Semalam suami dapat telpon sepulang kerja, abangnya telpon, Beliau meminta adiknya ini untuk antar anne-ke rumah sakit lagi, kebetulan esoknya suami masuk kerja malam, jadi ada waktu di siang hari.

Pagi-pagi dia sudah rapih tanpa minta dibuatkan sarapan, kemudian langsung mengendarai mobil menuju Corum dan pulang ke rumah Anne, jarak tempuh dari lojma 1 jam perjalanan, tanpa bertemu kemacetan karena jalan pegunungan.

Dan hari senin ini, saya disibukan lagi mengurus dua anak yang akan berangkat sekolah, keduanya masuk siang. Fatih setelah absen satu minggu karena sakit, Alya yang mulai membaik, menyiapkan bekal untuk di sekolah dan tidak lupa bawa sekotak kue kering untuk acara yerli malıAcara tahunan untuk mengenalkan produk lokal Turki–Biasanya anak-anak, terutama wali murid, berbagi tugas membawakan aneka kuliner, seputar makanan khas Turki, buah-buahan, dengan tujuan mengenalkan kekayaan kuliner dan hasil bumi juga produk buatan dalam negeri.—-

Menjelang sore, tepat setelah pukul empat lewat, Alya pulang lebih dulu, tidak lama Babanya juga pulang, membawa seplastik roti dibungkus dengan plastik dari Bim market, membeli ikan hamsi setengah kilo, membawa 2 liter susu segar dalam wadah plastik dan juga mentega sekotak ukuran es krim 1 liter.

Setelah berganti pakaian, dia langsung membersihkan ikan yang dibeli, untuk urusan membersihkan ikan hamsi, itu sudah tugas dia di rumah. Setelah dibersihkan baru diberikan ke saya untuk diolah, cukup dengan dibaluri tepung jagung dan bumbu garam, sedikit perasan lemon, saya susun ikan hamsi di wajan khusus dengan dilapisi kertas minyak, tujuannya supaya wajan tidak meninggalkan bau ikan saja.

Kondisi Anne

Sebelum memasak untuk makan malam, menyempatkan bertanya ke suami tentang kondisi Anne, kemudian dia cerita. Dokter meminta anne untuk melakukan tindakan operasi lutut kanan-nya, 9 tahun lalu lutut kiri-nya dioperasi, sekarang diminta untuk lutut kanannya, kata dia: Anne terang terangan menolak untuk masuk ruang operasi lagi! duh.

Saya sering ya menulis sebelumnya, kisah anak mantu yang meminta beliau untuk mengurangi beban kerja, kalau bisa pensiun, istirahat, kurangi pekerjaan berat, sapinya dijual, beliau beli lagi sendiri! selalu melakukan pekerjaan berat di rumahnya, membuat keju, itu ga mudah! karena harus mengangkat susu berliter-liter, belum memerah sapi, mengurus kandang- Bukan uang memang yang dicari, hanya menyibukan diri.

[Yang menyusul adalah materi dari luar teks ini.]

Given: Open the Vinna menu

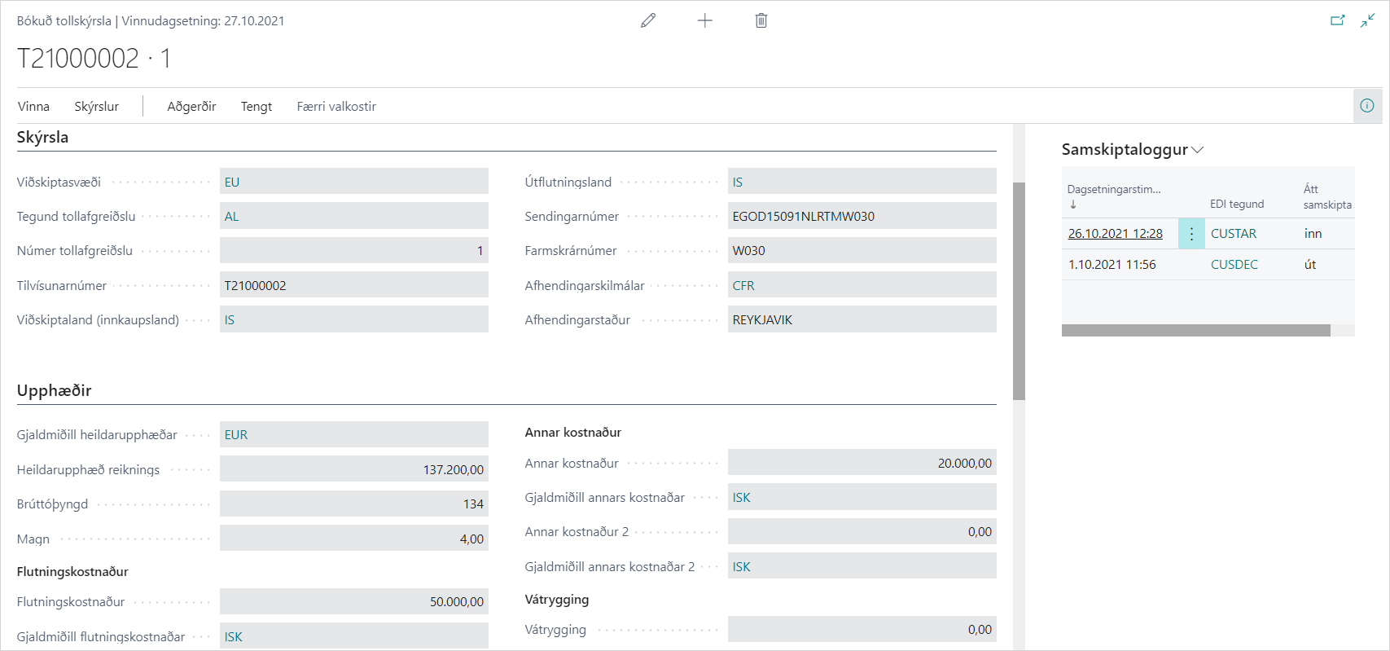Looking at the screenshot, I should click(33, 107).
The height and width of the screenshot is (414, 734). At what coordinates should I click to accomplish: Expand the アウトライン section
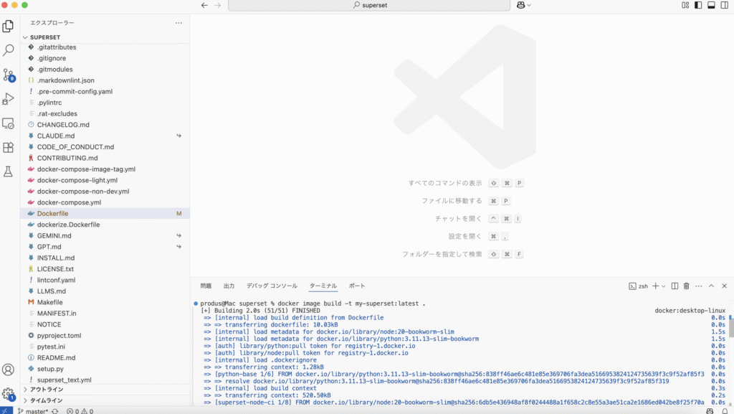coord(46,390)
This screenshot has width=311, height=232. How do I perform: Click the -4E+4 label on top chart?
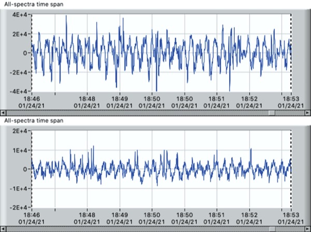pyautogui.click(x=19, y=91)
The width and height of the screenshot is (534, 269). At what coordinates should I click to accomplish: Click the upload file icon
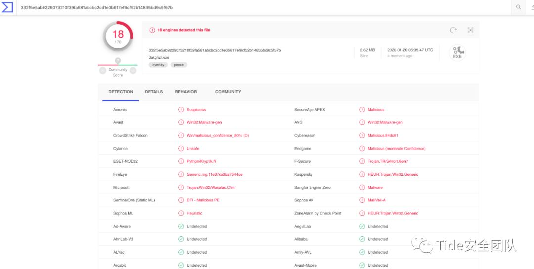(532, 7)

Dan sekarang vonis dokter datang lagi, lututnya kembali bermasalah. Suami menceritakan tentang ibunya itu antara raut wajah sedih, kasihan, juga sering memendam sedikit kesal..bukan bermaksud mau jadi anak durhaka, rasanya setiap bertemu ibunya untuk melarang ini-itu selalu tidak digubris. Hanya meminta ‘kurangi’ pekerjaan berat, karena fisik tidak sekuat dulu.

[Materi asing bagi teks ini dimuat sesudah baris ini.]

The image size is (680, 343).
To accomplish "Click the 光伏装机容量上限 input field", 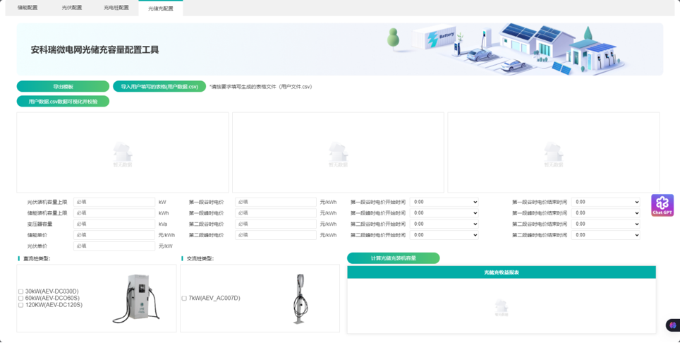I will click(114, 202).
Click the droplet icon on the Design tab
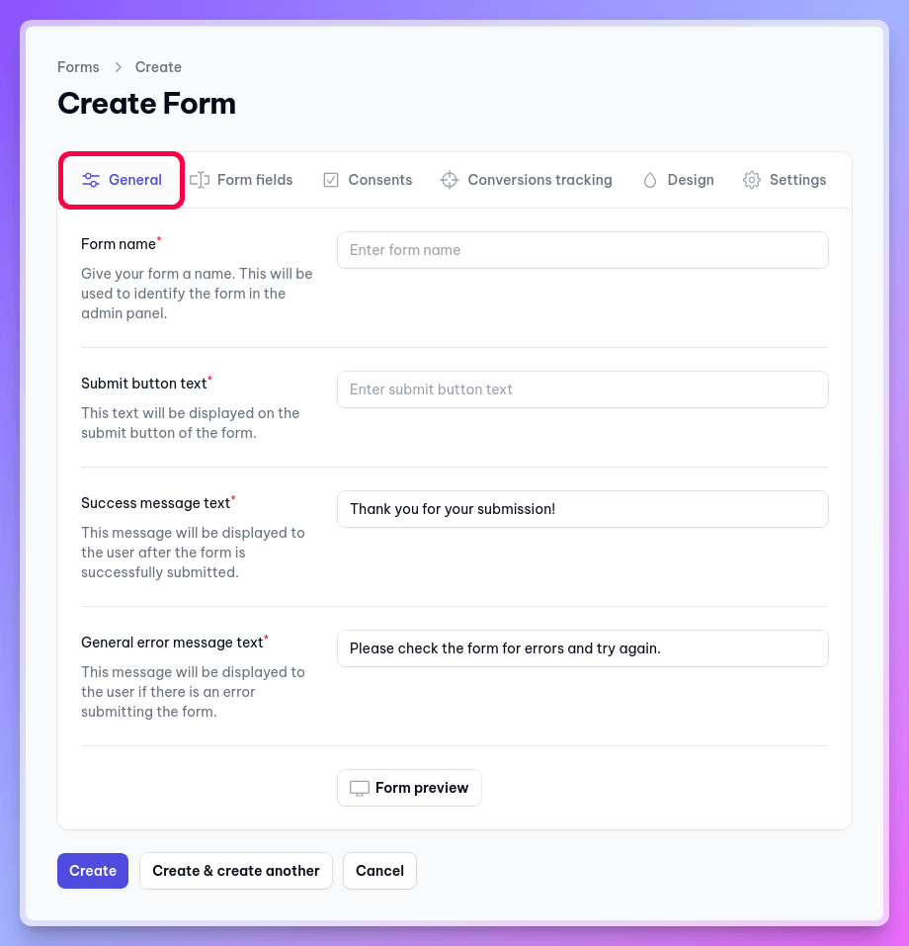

Disini kadang saya baru paham kata: inatçı- orang Turki itu memang mendarah daging. Kedepan entah bagaimana, Mertua ini tidak terlalu suka rumah bentuk gedung bertingkat-apartemen, sangat tidak membuat dia nyaman. Lebih suka rumah dengan halaman luas, bahkan untuk menginap di rumah anak-anaknya di pusat kota saja, sulit dibujuk. Mungkin kita yang akan sering bolak balik ke rumah beliau menjenguk gantian. Karena beliau lebih menyukai rumahnya sendiri, ada hewan ternak, ayam ayam peliharaan, kucing yang selalu setia menunggu di depan pintu meminta jatah makan. Memaksa mereka untuk tinggai di kota demi kemudahan ke fasilitas kesehatan, perkara sulit.

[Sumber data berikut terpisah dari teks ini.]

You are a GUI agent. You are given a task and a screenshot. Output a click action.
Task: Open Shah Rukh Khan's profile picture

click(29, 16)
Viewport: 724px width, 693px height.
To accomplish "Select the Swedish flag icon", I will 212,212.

Maunya kita, Beliau dimasa tua menikmati hidup, layaknya manula lain, ibu ibu merajut, atau membuat kue, pekerjaan yang menyenangkan saja, bukan kerja menguras tenaga lagi, membuat keju dll, anaknya saja gemas, sebagai menantu ngikut anaknya saja, menggemaskan memang. Tugas anak mantu membujuk beliau untuk operasi lututnya lagi, entah bisa luluh atau tidak, doakan ya.